Page text>
Overhead of a .Net Array

Overhead of a .NET array?

Here's a slightly neater (IMO) short but complete program to demonstrate the same thing:

using System;

class Test
{
    const int Size = 100000;

    static void Main()
    {
        object[] array = new object[Size];
        long initialMemory = GC.GetTotalMemory(true);
        for (int i = 0; i < Size; i++)
        {
            array[i] = new string[0];
        }
        long finalMemory = GC.GetTotalMemory(true);
        GC.KeepAlive(array);

        long total = finalMemory - initialMemory;

        Console.WriteLine("Size of each element: {0:0.000} bytes",
                          ((double)total) / Size);
    }
}

But I get the same results - the overhead for any reference type array is 16 bytes, whereas the overhead for any value type array is 12 bytes. I'm still trying to work out why that is, with the help of the CLI spec. Don't forget that reference type arrays are covariant, which may be relevant...

EDIT: With the help of cordbg, I can confirm Brian's answer - the type pointer of a reference-type array is the same regardless of the actual element type. Presumably there's some funkiness in object.GetType() (which is non-virtual, remember) to account for this.

So, with code of:

object[] x = new object[1];
string[] y = new string[1];
int[] z = new int[1];
z[0] = 0x12345678;
lock(z) {}

We end up with something like the following:

Variables:
x=(0x1f228c8) <System.Object[]>
y=(0x1f228dc) <System.String[]>
z=(0x1f228f0) <System.Int32[]>

Memory:
0x1f228c4: 00000000 003284dc 00000001 00326d54 00000000 // Data for x
0x1f228d8: 00000000 003284dc 00000001 00329134 00000000 // Data for y
0x1f228ec: 00000000 00d443fc 00000001 12345678 // Data for z

Note that I've dumped the memory 1 word before the value of the variable itself.

For x and y, the values are:

The sync block, used for locking the hash code (or a thin lock - see Brian's comment)
Type pointer
Size of array
Element type pointer
Null reference (first element)

For z, the values are:

Sync block
Type pointer
Size of array
0x12345678 (first element)

The tasks>
(a) Please write out the stretch of the array overhead post from "Here's a slightly" through "< Size; i++)".
(b) According to the array overhead post, what is the overhead for any value type array?
(c) Decide whether each statement agrees with the array overhead post, giving yes or no with the deciding words quoted from it: (i) The overhead for any reference type array is 16 bytes. (ii) The memory was dumped two words before the value of the variable. (iii) The type pointer of a reference-type array changes with its element type.
Rely on nothing but the array overhead post for your answers.

Source material>

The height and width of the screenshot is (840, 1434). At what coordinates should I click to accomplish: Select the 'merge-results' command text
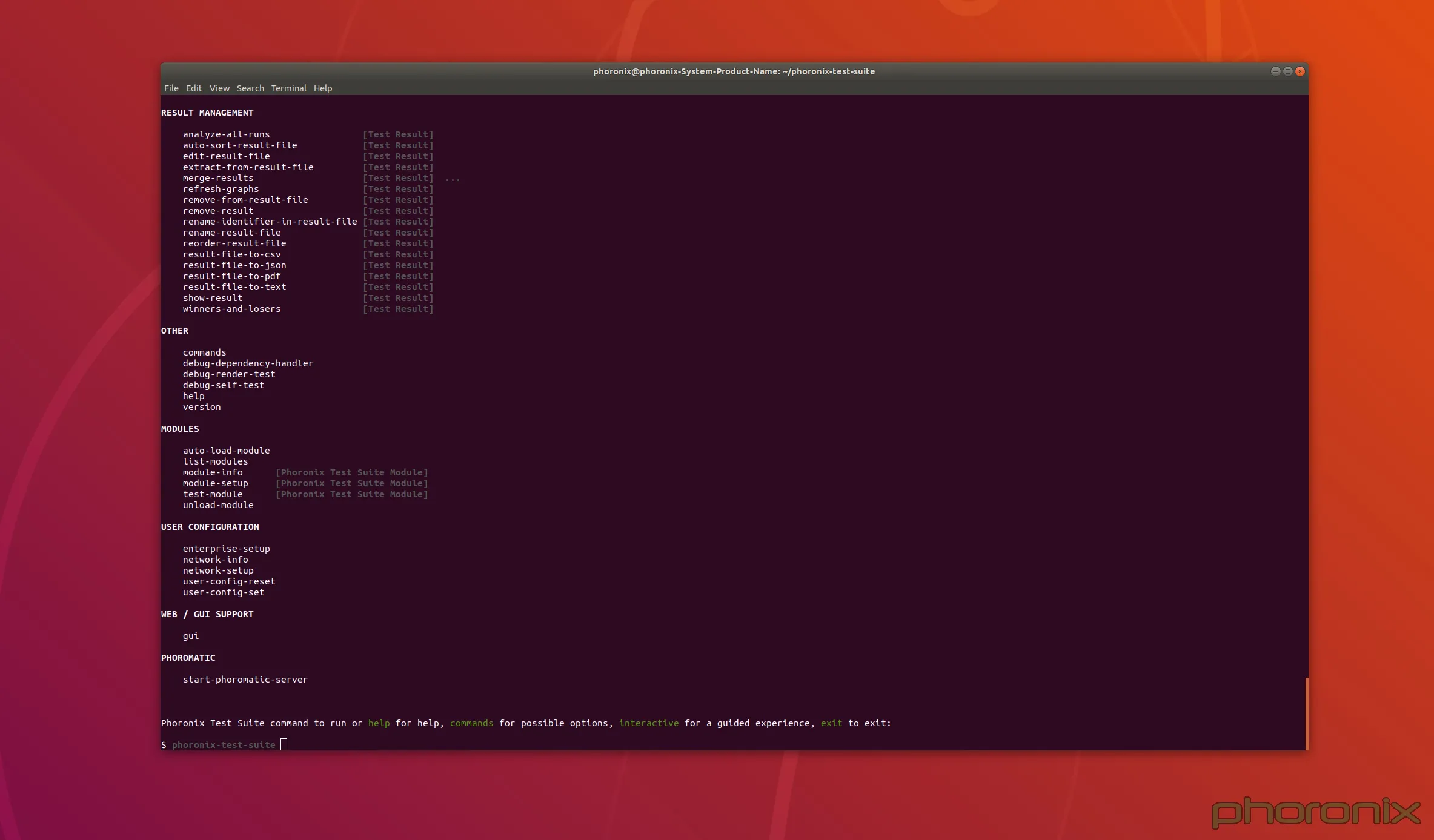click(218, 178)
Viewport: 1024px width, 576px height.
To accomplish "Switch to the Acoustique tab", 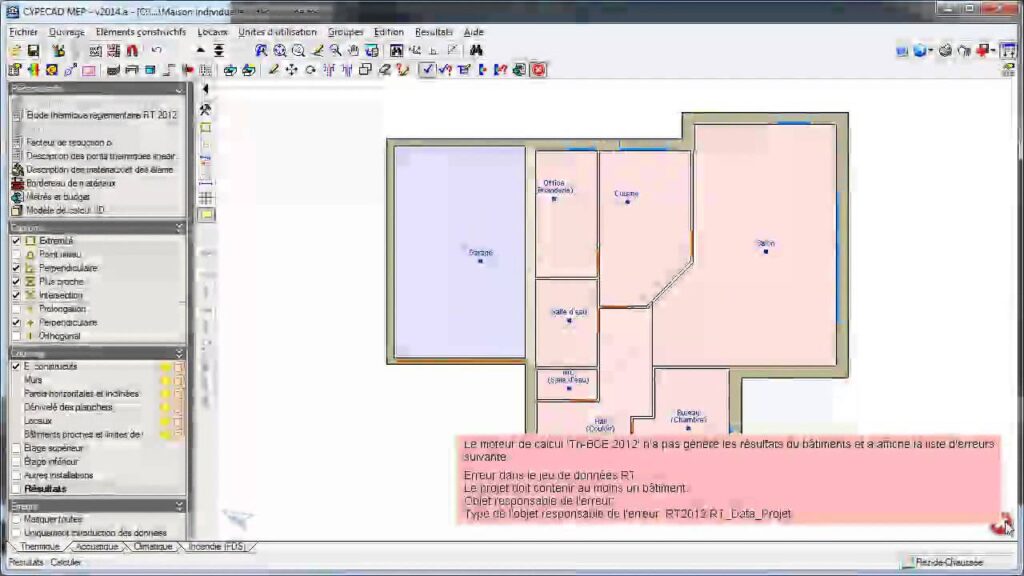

Results of the exercise>
(a)
Here's a slightly neater (IMO) short but complete program to demonstrate the same thing:

using System;

class Test
{
    const int Size = 100000;

    static void Main()
    {
        object[] array = new object[Size];
        long initialMemory = GC.GetTotalMemory(true);
        for (int i = 0; i < Size; i++)

(b) 12 bytes.

(c)
(i) Yes: "the overhead for any reference type array is 16 bytes"
(ii) No: "I've dumped the memory 1 word before the value of the variable itself"
(iii) No: "the type pointer of a reference-type array is the same regardless of the actual element type"